-- To do --
Can you repeat the hobbies thread word for word, starting with "Wow, Haven't seen" and going on through "for Guild Wars..."?

-- Reading text --
──────────

# My hobbies



## Joey (Sep 2, 2008)

*I love to collect antiques, and old paper money/coins. *


----------



## RJS (Sep 4, 2008)

Do you have any Republic of Texas money?


----------



## Nate C. (Sep 8, 2008)

I love to collect _new_ paper money! Unfortunately, it is an expensive hobby...


----------



## rhitland (Sep 8, 2008)

gardening and fishing are my 2 favs, I sometime love to play some poker also.


----------



## Blake Bowden (Sep 14, 2008)

Humm...my hobbies would be gadgets (huge nerd I know). gardening I suppose since I take pride in keeping it up, and I play quite a few onine games. Unreal Tournament, World of Warcraft to name a couple...


----------



## TCShelton (Sep 14, 2008)

blake said:


> Unreal Tournament, World of Warcraft to name a couple...



Wow, Haven't seen that in a while.  I used to play some Ureal back with the '04 version.  I played World of Warcraft for a while as well, but gave it up for Guild Wars...


----------



## JTM (Sep 15, 2008)

Guild Wars?  I loved that game.  Played a boon healer for almost a year... had 15 buffs running on the large scale battles while healing people by renewing buffs.  I loved that game.

I'm about to start Warhammer.  I'll post my computer specs in a new thread for approval to see if the larger battles can be fought or if i need to do more.


----------



## Blake Bowden (Sep 15, 2008)

Yeah I need to check out Warhammer. Maybe I'll trade my addiction to WoW..lol. I love my 5/8 Tier 6 Paladin though! Woot! Actually I've met serveral masons in WoW. One guy was recruiting for a guild named "Knights Templar". I asked in trade "Oh York Rite?". After a couple of mins a Brother asked me a couple of questions and we hit it off. On Zangarmarsh server, there is actually a guild named "Free Masons". The guy that runs it is located somewhere in Florida. Small world eh?


----------



## scottmh59 (Jul 23, 2009)

love me some online poker,and building a ship model every now and again.


----------



## owls84 (Jul 24, 2009)

blake said:


> Yeah I need to check out Warhammer. Maybe I'll trade my addiction to WoW..lol. I love my 5/8 Tier 6 Paladin though! Woot! Actually I've met serveral masons in WoW. One guy was recruiting for a guild named "Knights Templar". I asked in trade "Oh York Rite?". After a couple of mins a Brother asked me a couple of questions and we hit it off. On Zangarmarsh server, there is actually a guild named "Free Masons". The guy that runs it is located somewhere in Florida. Small world eh?



Freemasonry is truly everywhere in the world (and cyberworld).


----------



## Wingnut (Jul 24, 2009)

LOL EQ 2 I had a char name Hiram


----------



## Maecenas (Mar 24, 2017)

Blake Bowden said:


> Yeah I need to check out Warhammer. Maybe I'll trade my addiction to WoW..lol. I love my 5/8 Tier 6 Paladin though! Woot! Actually I've met serveral masons in WoW. One guy was recruiting for a guild named "Knights Templar". I asked in trade "Oh York Rite?". After a couple of mins a Brother asked me a couple of questions and we hit it off. On Zangarmarsh server, there is actually a guild named "Free Masons". The guy that runs it is located somewhere in Florida. Small world eh?

──────────

(Extracted data listing)
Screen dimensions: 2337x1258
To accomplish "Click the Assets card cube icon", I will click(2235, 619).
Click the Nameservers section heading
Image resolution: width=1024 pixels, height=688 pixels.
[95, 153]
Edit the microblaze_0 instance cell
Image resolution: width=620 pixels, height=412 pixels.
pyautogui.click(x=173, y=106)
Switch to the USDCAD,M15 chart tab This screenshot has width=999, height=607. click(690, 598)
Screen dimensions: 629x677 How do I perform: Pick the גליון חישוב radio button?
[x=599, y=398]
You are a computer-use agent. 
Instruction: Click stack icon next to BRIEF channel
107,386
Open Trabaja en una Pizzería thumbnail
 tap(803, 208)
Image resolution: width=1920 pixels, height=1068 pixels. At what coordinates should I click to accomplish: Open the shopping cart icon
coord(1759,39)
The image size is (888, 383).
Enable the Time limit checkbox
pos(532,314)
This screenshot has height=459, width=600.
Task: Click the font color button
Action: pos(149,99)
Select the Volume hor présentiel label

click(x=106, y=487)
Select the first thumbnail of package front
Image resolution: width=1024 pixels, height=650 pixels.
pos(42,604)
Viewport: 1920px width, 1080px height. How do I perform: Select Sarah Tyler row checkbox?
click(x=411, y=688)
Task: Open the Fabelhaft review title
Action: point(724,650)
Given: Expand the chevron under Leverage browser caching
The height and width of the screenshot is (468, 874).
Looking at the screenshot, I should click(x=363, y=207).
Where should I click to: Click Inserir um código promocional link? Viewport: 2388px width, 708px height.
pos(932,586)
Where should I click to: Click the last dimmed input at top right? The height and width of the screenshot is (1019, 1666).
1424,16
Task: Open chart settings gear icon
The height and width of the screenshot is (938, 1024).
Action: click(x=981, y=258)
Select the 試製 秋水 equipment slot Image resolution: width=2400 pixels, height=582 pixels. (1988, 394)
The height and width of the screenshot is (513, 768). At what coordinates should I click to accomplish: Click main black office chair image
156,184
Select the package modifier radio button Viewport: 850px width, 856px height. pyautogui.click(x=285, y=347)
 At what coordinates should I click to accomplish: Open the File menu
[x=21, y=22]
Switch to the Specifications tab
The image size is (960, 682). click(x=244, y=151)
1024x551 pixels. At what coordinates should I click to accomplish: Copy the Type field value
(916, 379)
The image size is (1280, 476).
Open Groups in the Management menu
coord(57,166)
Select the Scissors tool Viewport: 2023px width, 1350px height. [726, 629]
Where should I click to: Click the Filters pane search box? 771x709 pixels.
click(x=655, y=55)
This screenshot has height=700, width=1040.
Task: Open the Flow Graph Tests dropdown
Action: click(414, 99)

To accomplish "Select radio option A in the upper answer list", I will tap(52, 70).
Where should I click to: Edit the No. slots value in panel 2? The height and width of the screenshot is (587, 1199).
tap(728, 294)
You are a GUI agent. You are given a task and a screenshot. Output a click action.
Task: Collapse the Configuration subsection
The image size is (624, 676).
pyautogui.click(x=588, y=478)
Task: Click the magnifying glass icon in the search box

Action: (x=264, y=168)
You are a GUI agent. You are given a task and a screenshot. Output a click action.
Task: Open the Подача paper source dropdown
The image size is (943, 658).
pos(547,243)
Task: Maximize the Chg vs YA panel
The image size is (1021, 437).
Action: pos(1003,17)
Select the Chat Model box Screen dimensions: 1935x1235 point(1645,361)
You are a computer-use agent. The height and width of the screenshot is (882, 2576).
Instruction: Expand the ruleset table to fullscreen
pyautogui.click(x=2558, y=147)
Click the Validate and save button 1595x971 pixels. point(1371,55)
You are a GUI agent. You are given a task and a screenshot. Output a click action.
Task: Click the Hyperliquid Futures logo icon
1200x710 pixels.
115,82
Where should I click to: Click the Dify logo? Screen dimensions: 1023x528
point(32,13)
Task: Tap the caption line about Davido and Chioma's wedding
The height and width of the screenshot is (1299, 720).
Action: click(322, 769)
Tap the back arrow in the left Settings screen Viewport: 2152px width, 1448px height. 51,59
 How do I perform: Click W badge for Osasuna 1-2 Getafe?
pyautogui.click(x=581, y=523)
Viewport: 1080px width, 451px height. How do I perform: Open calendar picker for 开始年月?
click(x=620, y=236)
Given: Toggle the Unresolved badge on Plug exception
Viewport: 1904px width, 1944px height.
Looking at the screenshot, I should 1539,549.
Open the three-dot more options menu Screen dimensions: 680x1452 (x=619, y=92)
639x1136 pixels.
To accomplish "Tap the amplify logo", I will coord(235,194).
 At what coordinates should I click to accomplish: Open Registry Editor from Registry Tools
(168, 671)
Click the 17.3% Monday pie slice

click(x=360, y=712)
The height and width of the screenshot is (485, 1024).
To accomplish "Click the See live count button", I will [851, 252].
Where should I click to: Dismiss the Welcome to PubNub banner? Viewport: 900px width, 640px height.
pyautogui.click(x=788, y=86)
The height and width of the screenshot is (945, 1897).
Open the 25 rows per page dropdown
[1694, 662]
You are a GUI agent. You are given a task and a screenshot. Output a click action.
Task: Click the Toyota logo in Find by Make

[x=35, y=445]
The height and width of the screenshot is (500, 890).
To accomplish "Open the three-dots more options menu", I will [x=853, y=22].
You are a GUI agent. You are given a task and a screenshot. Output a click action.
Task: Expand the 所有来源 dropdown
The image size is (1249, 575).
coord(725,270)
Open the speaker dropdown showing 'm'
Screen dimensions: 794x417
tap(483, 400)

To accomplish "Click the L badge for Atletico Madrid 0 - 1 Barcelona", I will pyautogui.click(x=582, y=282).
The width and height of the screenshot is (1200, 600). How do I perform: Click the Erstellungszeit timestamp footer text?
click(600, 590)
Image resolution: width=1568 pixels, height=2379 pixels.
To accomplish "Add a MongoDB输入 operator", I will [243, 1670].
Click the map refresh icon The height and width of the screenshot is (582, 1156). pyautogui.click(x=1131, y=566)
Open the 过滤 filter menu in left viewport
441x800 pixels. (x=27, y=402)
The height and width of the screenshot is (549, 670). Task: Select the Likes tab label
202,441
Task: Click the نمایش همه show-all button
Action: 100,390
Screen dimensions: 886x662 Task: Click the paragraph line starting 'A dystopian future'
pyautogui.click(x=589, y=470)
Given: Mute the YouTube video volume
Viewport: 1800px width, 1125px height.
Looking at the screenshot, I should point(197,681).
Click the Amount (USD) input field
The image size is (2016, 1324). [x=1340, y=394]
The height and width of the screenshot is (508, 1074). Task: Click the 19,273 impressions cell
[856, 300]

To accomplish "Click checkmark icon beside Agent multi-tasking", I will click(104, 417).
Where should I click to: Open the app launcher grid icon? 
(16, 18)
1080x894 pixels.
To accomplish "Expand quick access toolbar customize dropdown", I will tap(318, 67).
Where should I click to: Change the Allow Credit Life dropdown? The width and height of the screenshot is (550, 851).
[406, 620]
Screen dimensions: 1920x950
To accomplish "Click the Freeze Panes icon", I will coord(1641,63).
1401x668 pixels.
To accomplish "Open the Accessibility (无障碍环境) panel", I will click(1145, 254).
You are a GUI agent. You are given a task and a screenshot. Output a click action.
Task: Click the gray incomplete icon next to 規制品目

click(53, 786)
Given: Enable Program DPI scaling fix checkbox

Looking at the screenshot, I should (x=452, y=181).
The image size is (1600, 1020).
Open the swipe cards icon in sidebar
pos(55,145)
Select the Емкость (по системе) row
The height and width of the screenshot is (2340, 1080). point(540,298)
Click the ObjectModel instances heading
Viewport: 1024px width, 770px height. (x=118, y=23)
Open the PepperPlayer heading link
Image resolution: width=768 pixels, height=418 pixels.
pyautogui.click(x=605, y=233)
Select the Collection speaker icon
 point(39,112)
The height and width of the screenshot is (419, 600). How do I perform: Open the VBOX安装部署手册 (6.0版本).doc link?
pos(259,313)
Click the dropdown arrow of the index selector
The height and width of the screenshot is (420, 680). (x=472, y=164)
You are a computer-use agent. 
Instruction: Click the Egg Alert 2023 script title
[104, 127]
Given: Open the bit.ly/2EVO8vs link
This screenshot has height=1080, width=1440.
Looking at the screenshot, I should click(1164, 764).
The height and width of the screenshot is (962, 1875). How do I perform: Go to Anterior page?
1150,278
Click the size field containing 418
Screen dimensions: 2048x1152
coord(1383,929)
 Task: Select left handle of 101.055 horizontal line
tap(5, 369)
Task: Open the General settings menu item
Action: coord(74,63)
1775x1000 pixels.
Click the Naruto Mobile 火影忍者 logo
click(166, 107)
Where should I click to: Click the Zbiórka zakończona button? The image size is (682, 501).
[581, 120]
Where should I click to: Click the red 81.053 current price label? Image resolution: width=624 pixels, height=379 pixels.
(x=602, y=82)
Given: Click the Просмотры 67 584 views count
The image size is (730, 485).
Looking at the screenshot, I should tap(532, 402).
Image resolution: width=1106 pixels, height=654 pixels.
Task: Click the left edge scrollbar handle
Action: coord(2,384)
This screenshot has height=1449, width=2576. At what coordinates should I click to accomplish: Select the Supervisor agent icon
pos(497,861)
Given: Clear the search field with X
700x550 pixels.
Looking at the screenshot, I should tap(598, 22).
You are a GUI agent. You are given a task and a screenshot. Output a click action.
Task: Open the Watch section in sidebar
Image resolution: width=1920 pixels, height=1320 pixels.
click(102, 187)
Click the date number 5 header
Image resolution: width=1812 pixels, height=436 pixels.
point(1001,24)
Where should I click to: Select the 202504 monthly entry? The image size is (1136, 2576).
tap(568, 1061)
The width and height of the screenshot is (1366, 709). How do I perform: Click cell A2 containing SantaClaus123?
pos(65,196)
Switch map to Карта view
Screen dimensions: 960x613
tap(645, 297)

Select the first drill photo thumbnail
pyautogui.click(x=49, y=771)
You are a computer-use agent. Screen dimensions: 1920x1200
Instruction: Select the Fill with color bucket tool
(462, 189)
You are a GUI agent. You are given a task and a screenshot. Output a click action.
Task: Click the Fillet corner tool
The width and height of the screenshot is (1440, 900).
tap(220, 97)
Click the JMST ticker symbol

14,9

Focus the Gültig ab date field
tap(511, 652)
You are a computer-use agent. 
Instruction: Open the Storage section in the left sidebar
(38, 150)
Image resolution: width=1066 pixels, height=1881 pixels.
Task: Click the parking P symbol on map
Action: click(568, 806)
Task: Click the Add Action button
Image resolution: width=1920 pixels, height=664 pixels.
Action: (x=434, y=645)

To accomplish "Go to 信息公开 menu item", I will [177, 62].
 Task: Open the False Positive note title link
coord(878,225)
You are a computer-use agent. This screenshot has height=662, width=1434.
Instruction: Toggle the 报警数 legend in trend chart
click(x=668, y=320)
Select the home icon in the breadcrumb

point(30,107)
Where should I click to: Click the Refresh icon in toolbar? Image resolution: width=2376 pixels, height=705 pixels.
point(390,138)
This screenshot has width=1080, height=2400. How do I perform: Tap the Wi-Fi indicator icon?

──────────

-- Correct output --
Wow, Haven't seen that in a while.  I used to play some Ureal back with the '04 version.  I played World of Warcraft for a while as well, but gave it up for Guild Wars...